The data:
# # #
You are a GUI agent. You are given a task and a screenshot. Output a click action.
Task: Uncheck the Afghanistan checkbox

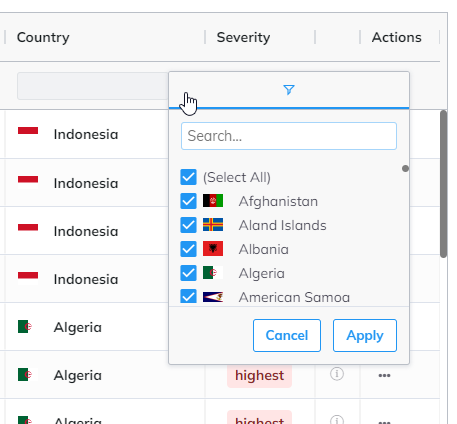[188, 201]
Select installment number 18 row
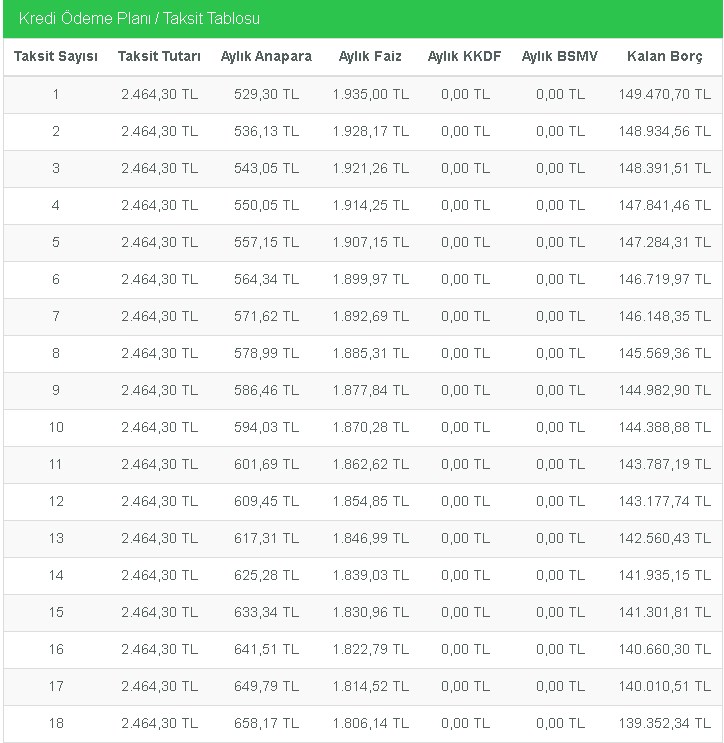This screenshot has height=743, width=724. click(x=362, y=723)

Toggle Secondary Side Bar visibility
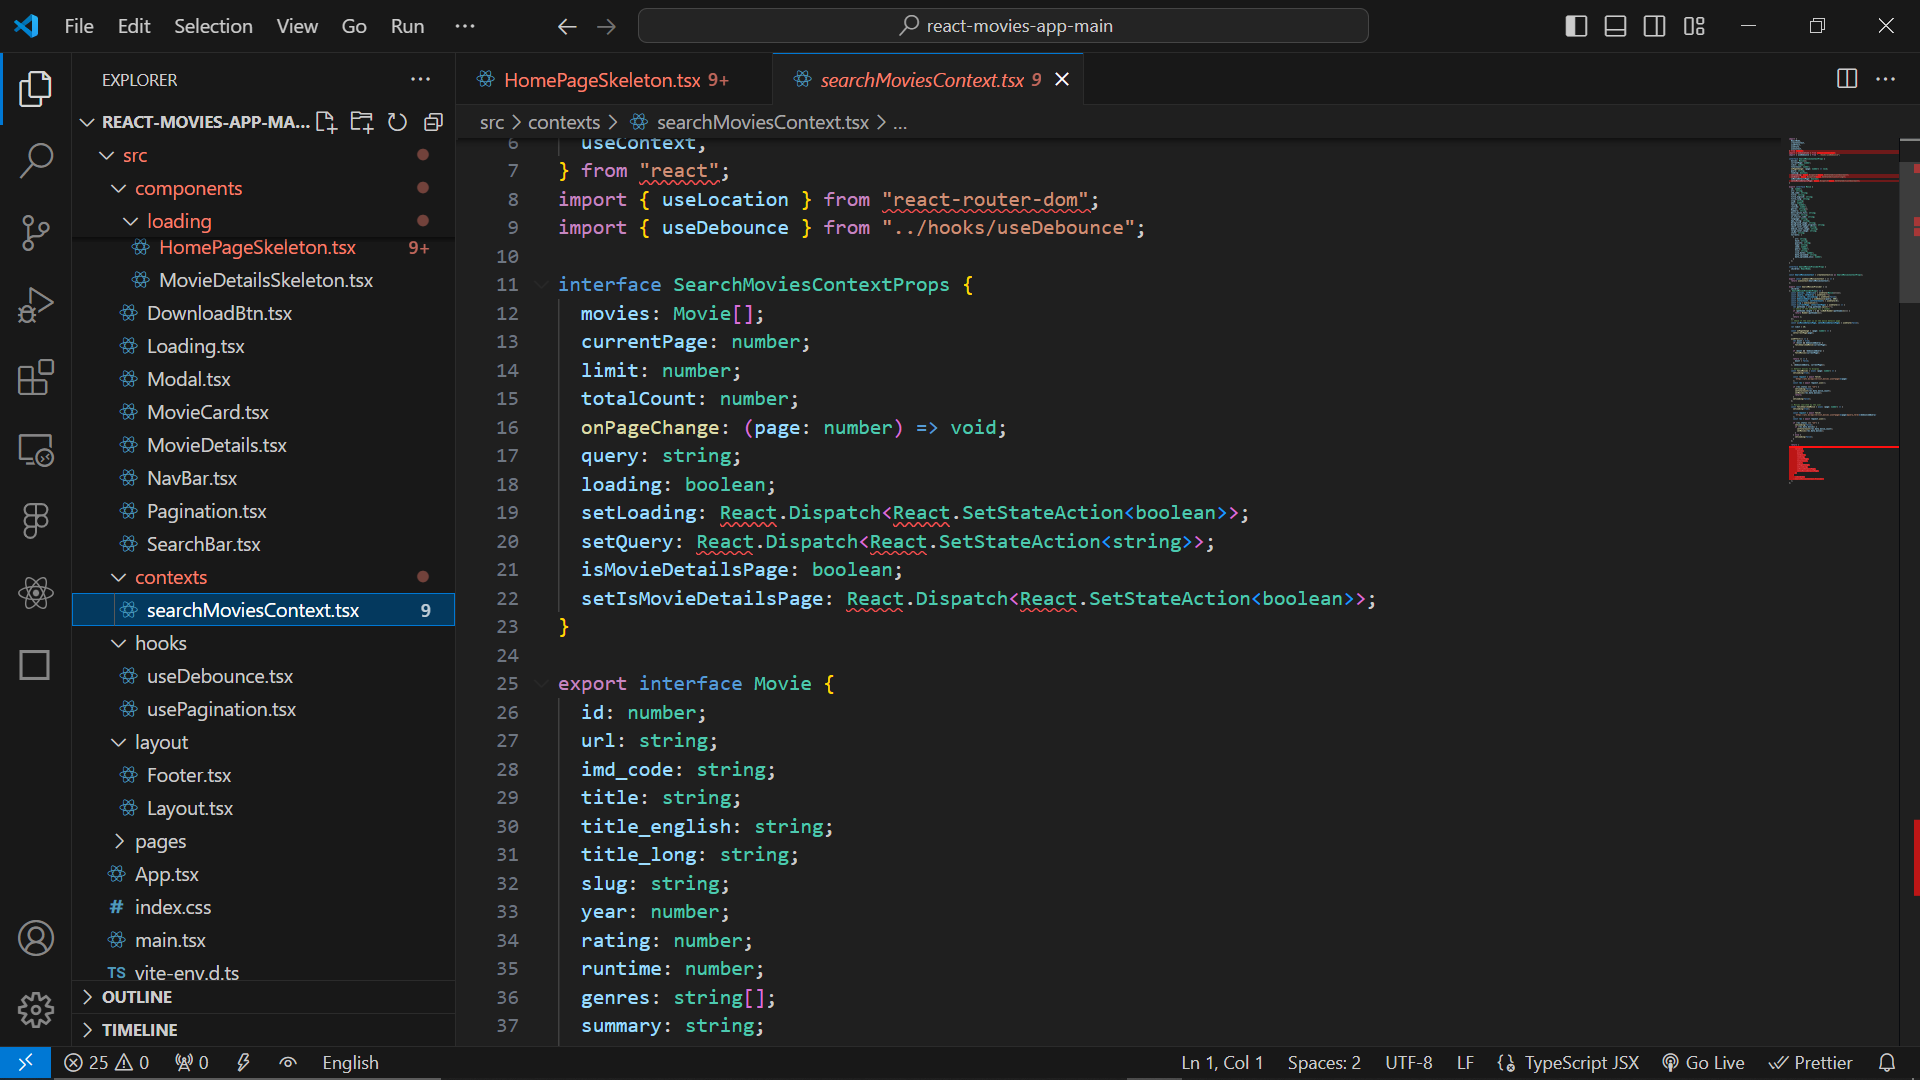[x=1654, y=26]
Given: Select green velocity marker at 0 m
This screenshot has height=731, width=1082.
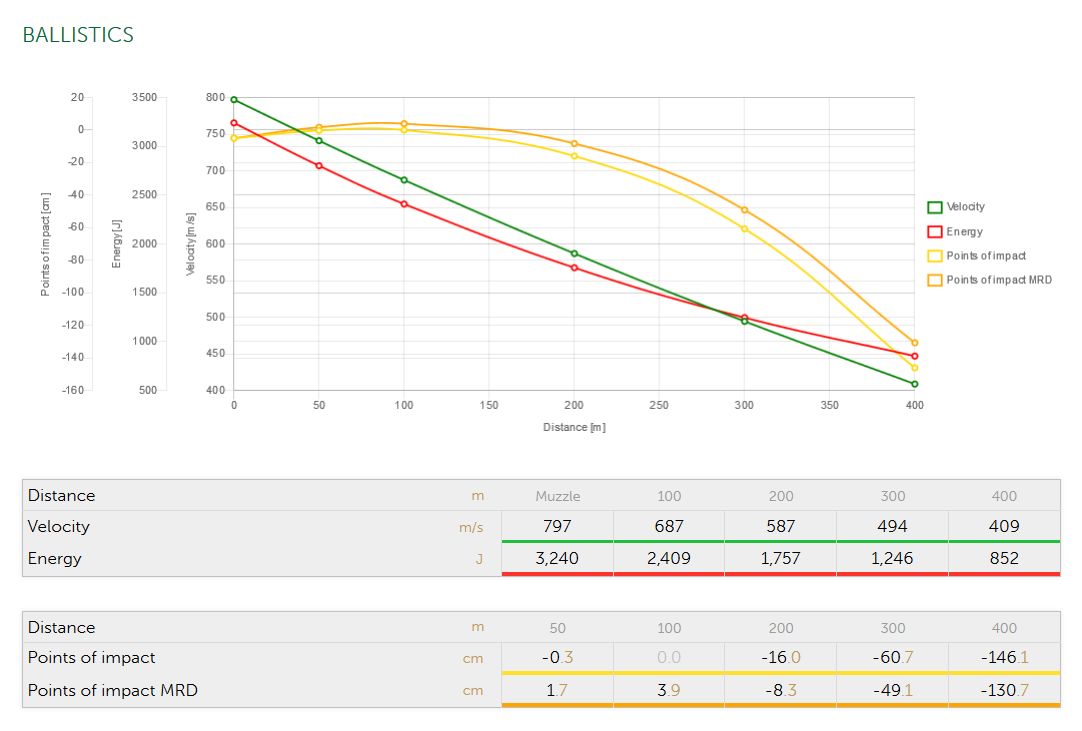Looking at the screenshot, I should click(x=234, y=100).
# # #
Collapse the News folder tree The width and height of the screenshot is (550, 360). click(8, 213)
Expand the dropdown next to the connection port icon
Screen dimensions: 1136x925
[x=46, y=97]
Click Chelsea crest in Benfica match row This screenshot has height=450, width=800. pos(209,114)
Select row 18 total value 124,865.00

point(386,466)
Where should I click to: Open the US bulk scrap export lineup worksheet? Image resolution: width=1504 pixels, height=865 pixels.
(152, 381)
# # #
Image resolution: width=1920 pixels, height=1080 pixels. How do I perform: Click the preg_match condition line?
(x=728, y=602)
# # #
Work required:
Copy word for word the part of the entries that opens with the line containing "Select installment number 18 row" and closes with the line containing "Looking at the", including both of those lines. Leave the pictures out.

Solved exercise:
Select installment number 18 row
This screenshot has height=743, width=724. click(x=362, y=723)

Toggle Secondary Side Bar visibility
[x=1654, y=26]
Given: Select green velocity marker at 0 m
This screenshot has height=731, width=1082.
Looking at the screenshot, I should click(x=234, y=100).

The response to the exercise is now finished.